According to Newcomb, as a Native person growing up in the LDS Church, she was subjected to many teachings about Lamanites that taught they were an evil people who had turned their backs on God, and God had darkened their skin as a sign of his curse upon them.

“I was fully raised with that doctrine,” Newcomb said, explaining it troubled her growing up as she compared her lighter skin to her darker relatives in Alaska or as she was discouraged from connecting with the traditional culture of her Tsimshian family.

Newcomb was also raised with the teachings of LDS Church leaders like the late Spencer W. Kimball, the 12th president of the LDS Church, who spoke of how Native Americans became visibly “white and delightsome” after joining the LDS Church.

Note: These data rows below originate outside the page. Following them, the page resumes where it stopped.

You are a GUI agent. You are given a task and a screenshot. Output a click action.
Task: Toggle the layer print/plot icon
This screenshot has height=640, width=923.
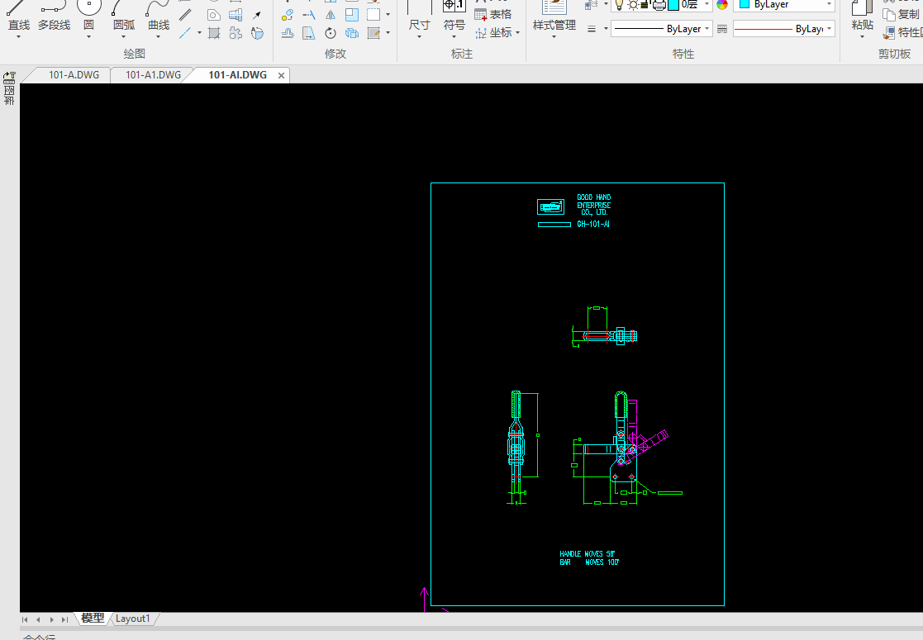click(x=659, y=4)
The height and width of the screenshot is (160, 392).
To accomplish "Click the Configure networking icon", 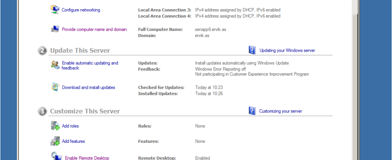I will [x=55, y=10].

“It’s all due to the Book of Mormon story,” Newcomb said.

By the end of 2015, while Newcomb was preparing for the baptism of one of her sons, she found herself in the middle of a crisis of faith. Until then, she said, she had kept her growing doubts about the veracity of LDS teachings to herself.

Now, however, she began to share them with her husband. Newcomb said her husband was supportive, and within a few months the couple decided to leave the Church.

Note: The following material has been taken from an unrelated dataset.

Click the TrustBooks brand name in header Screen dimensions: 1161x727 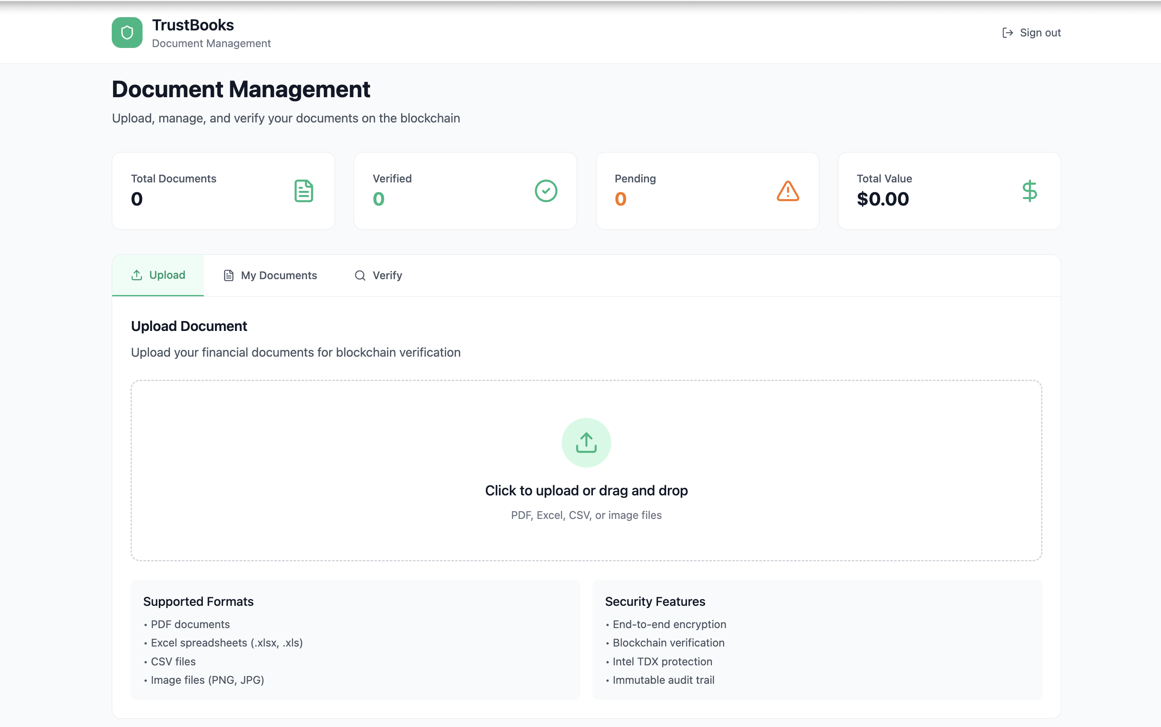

“It was very quiet, low drama,” Newcomb said of their exit.

With the free assistance of Utah attorney Mark Naugle, who operates a QuitMormon. com website, the couple officially requested the LDS Church remove their names from church membership.

Native voice

After leaving the LDS Church, Newcomb said she came to the realization that her life in the Church had come at a personal price.

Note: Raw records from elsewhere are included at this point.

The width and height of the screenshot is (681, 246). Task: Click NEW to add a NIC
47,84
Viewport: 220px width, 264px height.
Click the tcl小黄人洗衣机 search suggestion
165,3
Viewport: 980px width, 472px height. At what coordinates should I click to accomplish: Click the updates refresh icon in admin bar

“My core identity as an indigenous person has been hijacked by something that wasn’t beautiful,” she said.

Newcomb said she began looking online for stories from other Native Mormons and ex-Mormons, but she couldn’t find them. According to Newcomb, there’s a lot of validation online for ex-Mormons regarding a diversity of issues, but not for Native American ex-Mormons.

“I kind of felt like I had the responsibility to give these issues a voice,” she said, adding that “there is variety” in Native people’s experiences within the LDS Church.

A year ago, Newcomb started her Lamanite Truth blog and Facebook page to spark that conversation for Native people. She also connected with John Dehlin, the founder of the Mormon Stories Podcast, and became one of several people Dehlin interviewed for his “Losing the Lamanites” series, which can be viewed on YouTube.

As a result of speaking out, Newcomb said she has been contacted by many indigenous people with similar experiences within the LDS Church. Newcomb said she tries to share her own experiences and beliefs in a respectful way. Because of what she has experienced, Newcomb said she isn’t trying to force her beliefs on others.

“I’m not trying to attack Mormonism,” she said, “but bring light and truth to these issues.”

As for the future, Newcomb said she would like to publish more stories of healing among Native people. Newcomb said she hopes by adding such stories – of indigenous people reconnecting with their traditional cultures, languages and identity – she can give other people hope and direction.